[Stored data entries]
-------------------------
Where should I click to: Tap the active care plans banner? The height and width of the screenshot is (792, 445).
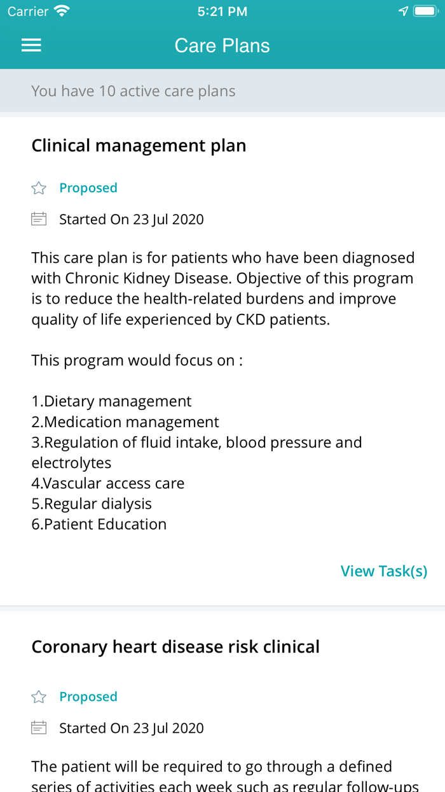click(134, 90)
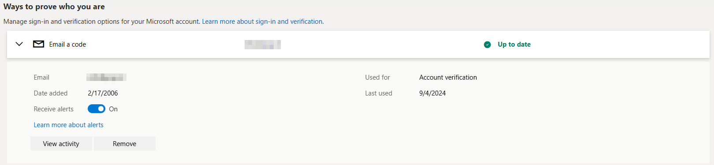Click the On label beside the alerts toggle
The image size is (714, 165).
(x=113, y=109)
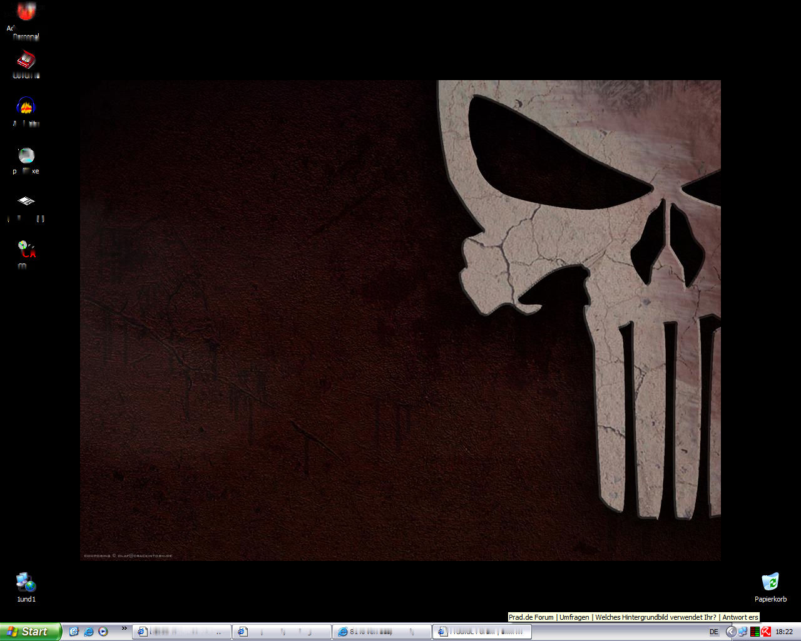Viewport: 801px width, 641px height.
Task: Open the CD with red cable desktop icon
Action: pyautogui.click(x=26, y=249)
-------------------------
> TASK STATEMENT: What belongs in the answer is each line above, reproduced exactly, and no picture.

> PROBLEM SOLUTION:
Where should I click to: Tap the active care plans banner? The height and width of the screenshot is (792, 445).
click(134, 90)
Click the On label beside the alerts toggle
The image size is (714, 165).
(x=113, y=109)
Viewport: 801px width, 641px height.
Task: Open the CD with red cable desktop icon
Action: pyautogui.click(x=26, y=249)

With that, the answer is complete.